**WRITTEN TASK:**
Rewrite the data from the line with "The height and width of the screenshot is (374, 640)." through the end, requests included, adding 71 to every coordinate in the answers.

▶

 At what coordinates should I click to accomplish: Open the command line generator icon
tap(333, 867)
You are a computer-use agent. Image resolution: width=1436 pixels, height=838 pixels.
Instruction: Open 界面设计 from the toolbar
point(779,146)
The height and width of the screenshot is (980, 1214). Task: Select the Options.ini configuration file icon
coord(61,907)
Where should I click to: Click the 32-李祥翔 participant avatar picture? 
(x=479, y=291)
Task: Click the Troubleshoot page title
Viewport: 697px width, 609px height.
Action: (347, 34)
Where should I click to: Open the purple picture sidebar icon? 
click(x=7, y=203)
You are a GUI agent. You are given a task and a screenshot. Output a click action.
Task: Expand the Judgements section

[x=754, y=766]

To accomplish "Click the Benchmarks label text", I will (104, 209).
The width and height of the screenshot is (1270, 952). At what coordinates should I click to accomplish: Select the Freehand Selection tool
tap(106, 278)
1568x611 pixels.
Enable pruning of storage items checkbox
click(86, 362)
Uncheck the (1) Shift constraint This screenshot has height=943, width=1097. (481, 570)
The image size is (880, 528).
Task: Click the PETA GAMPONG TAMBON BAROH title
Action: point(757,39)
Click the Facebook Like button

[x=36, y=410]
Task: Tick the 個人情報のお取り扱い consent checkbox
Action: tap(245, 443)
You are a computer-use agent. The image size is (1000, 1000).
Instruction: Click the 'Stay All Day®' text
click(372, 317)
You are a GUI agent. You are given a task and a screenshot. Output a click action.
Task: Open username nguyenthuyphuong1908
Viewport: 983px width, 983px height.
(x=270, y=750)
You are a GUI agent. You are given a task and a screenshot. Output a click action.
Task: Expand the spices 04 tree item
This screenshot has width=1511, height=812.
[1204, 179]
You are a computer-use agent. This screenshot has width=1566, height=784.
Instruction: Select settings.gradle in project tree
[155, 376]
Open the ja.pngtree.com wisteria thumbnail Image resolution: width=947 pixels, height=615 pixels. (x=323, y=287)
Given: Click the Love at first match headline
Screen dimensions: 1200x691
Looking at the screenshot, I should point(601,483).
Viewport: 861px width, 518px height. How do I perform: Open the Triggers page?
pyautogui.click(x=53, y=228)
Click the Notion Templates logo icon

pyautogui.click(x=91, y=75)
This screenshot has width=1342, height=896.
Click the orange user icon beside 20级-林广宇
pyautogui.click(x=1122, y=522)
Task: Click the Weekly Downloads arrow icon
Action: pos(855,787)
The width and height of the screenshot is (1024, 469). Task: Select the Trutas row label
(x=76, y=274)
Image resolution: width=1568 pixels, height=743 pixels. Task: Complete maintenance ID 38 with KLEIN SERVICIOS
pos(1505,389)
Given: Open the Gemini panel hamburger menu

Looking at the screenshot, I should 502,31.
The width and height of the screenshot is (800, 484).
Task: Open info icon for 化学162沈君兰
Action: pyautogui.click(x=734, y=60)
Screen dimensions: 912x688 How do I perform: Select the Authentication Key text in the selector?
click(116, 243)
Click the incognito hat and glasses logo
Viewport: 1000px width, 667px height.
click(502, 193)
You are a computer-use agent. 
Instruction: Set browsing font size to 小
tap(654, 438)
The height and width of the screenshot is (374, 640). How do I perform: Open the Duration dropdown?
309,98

◀

**FINAL ANSWER:**
The height and width of the screenshot is (374, 640). How do I perform: Open the Duration dropdown?
380,169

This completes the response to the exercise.